_TASK INPUT_:
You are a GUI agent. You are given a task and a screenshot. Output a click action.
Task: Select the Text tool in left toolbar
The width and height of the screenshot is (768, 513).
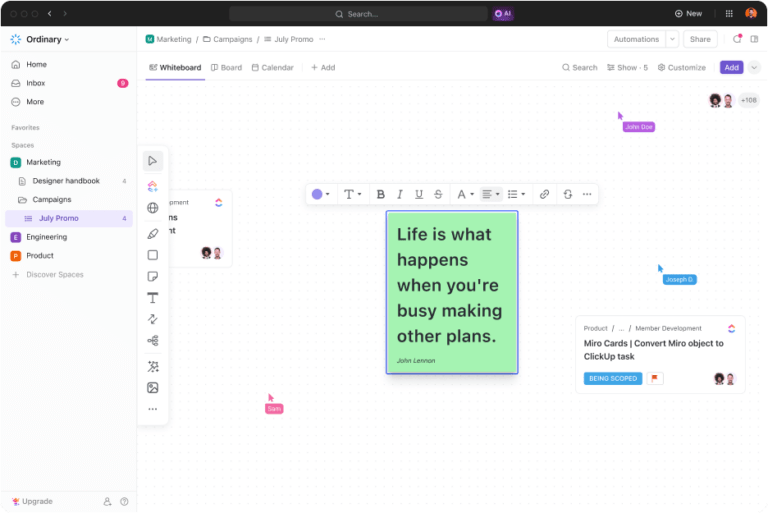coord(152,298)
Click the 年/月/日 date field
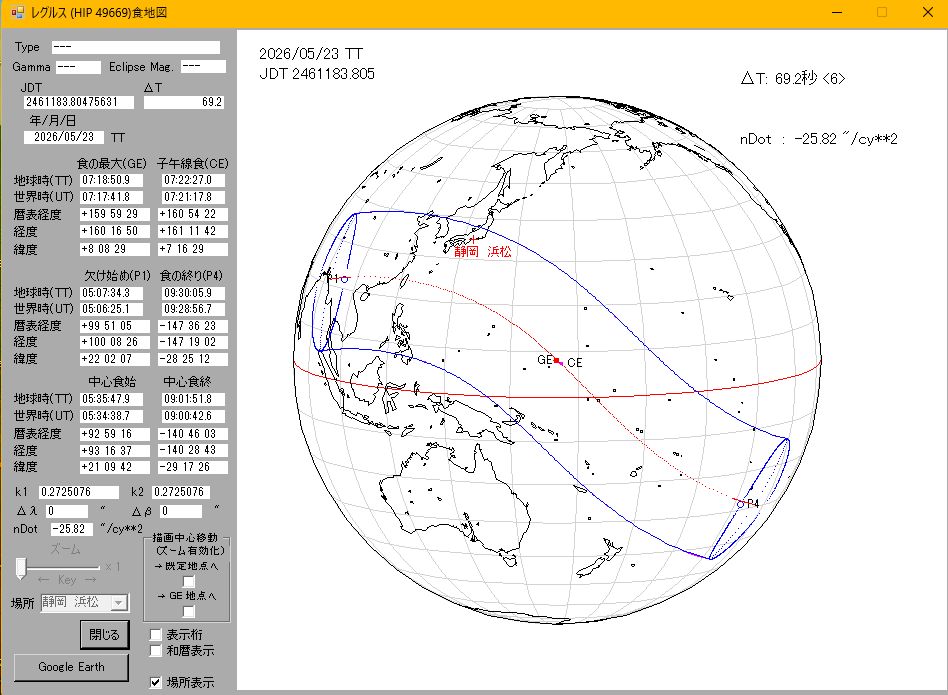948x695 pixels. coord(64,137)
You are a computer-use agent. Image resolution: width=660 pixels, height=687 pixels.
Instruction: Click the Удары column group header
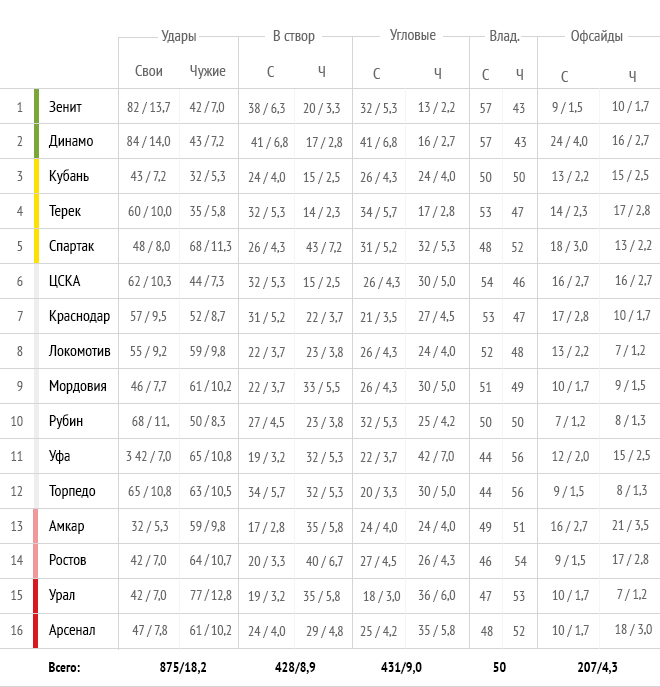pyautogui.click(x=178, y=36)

...

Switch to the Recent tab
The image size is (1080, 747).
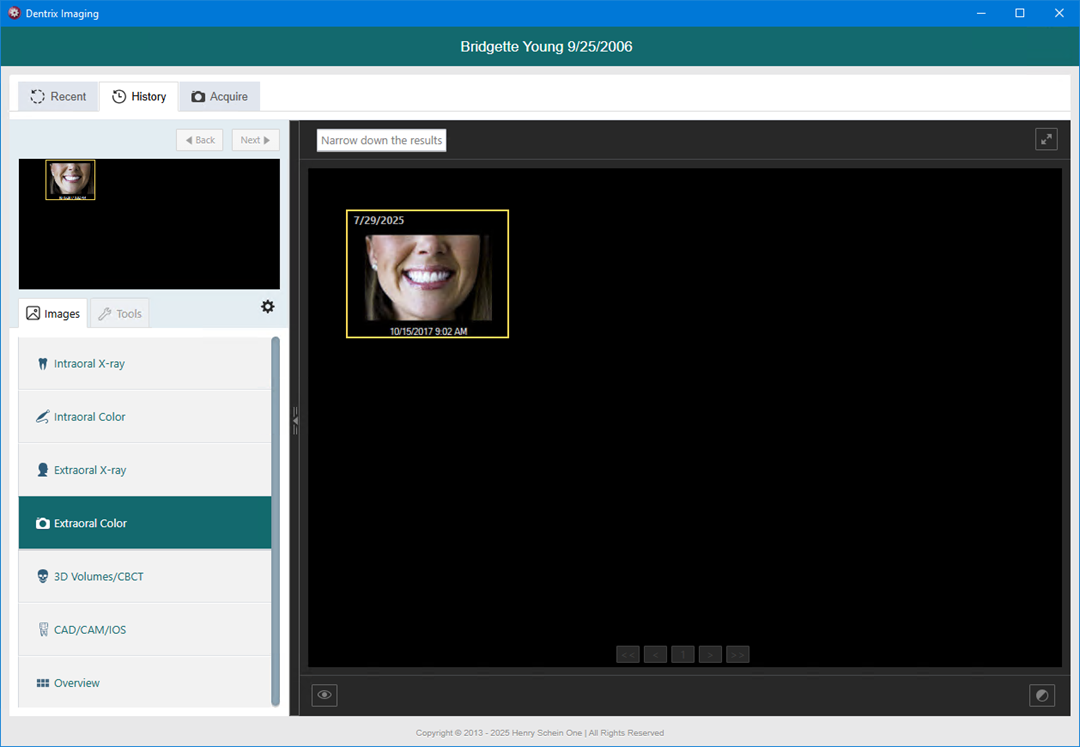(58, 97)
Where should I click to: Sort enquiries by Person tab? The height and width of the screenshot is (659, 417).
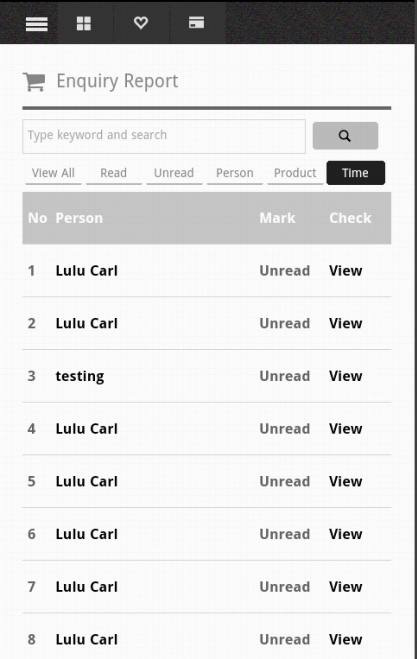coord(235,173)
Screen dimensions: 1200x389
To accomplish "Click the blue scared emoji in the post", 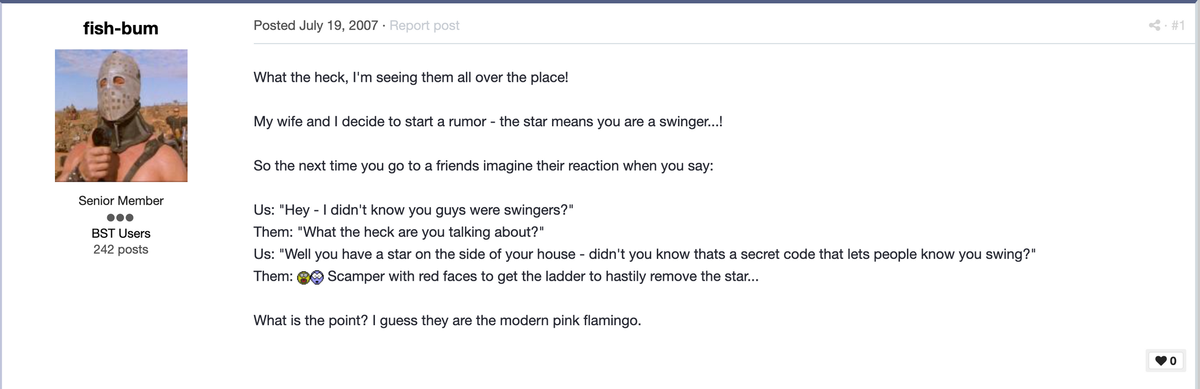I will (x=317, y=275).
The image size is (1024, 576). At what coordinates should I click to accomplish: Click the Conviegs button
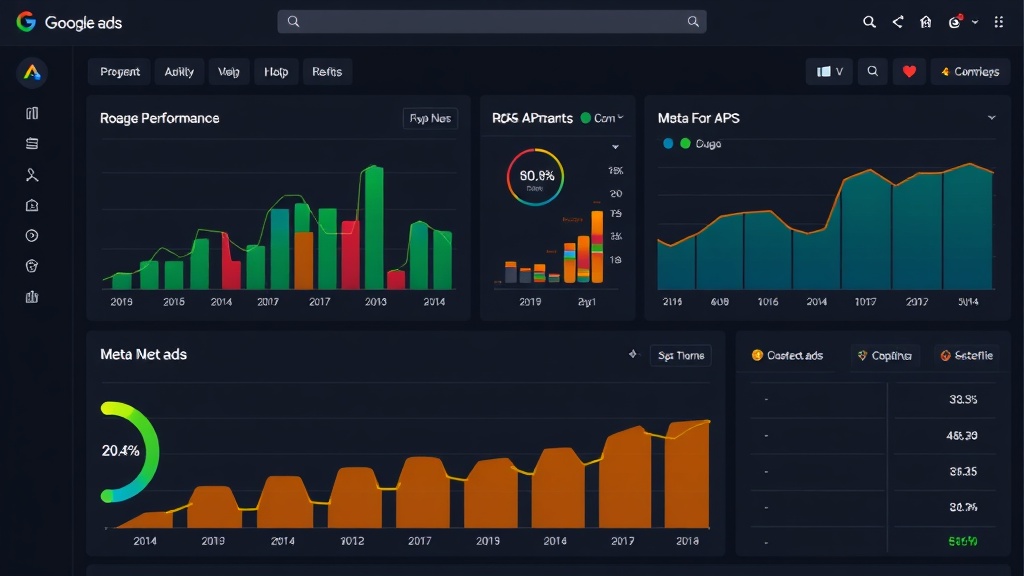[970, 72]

---

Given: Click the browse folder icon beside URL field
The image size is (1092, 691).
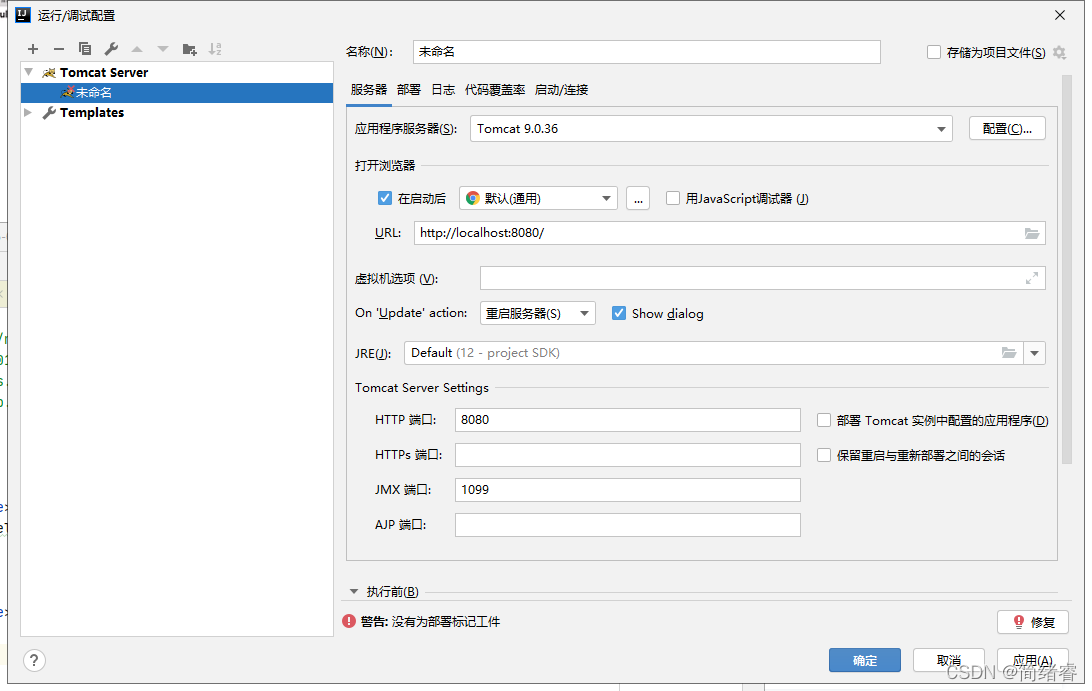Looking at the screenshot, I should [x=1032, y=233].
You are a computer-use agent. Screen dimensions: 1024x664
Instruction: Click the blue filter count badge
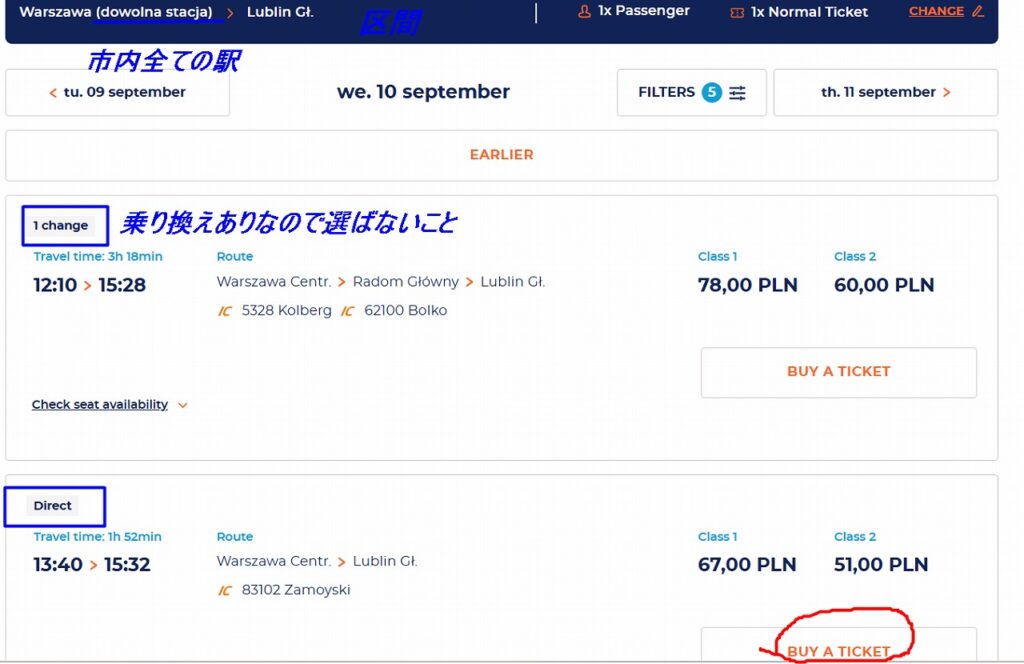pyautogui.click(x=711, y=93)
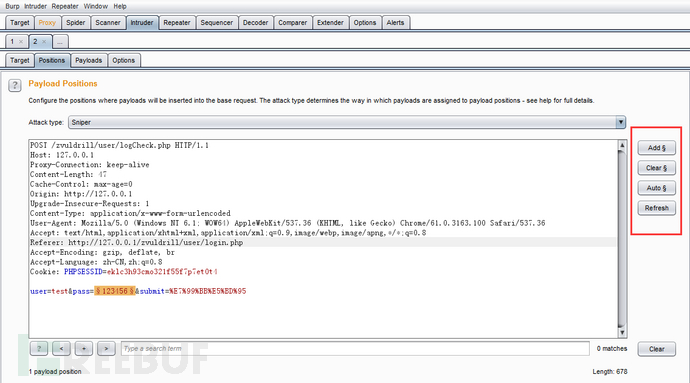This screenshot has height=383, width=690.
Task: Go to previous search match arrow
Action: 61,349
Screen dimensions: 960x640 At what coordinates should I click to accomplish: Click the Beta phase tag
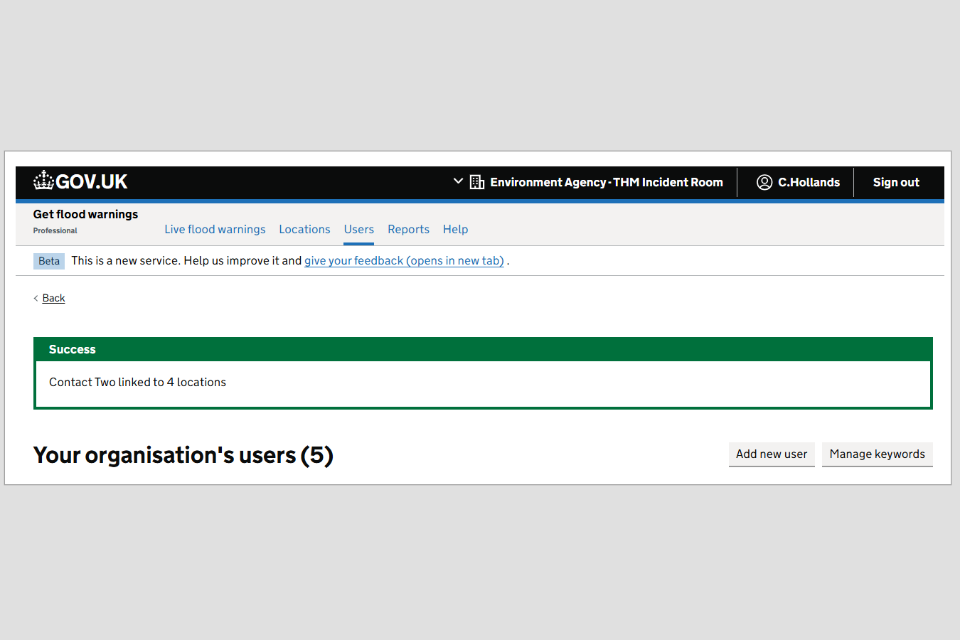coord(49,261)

_ASSIGNMENT_:
When a line contains the string "computer", count that line; once every line of the records has been checked, state the count alone.

_EXERCISE OUTPUT_:
2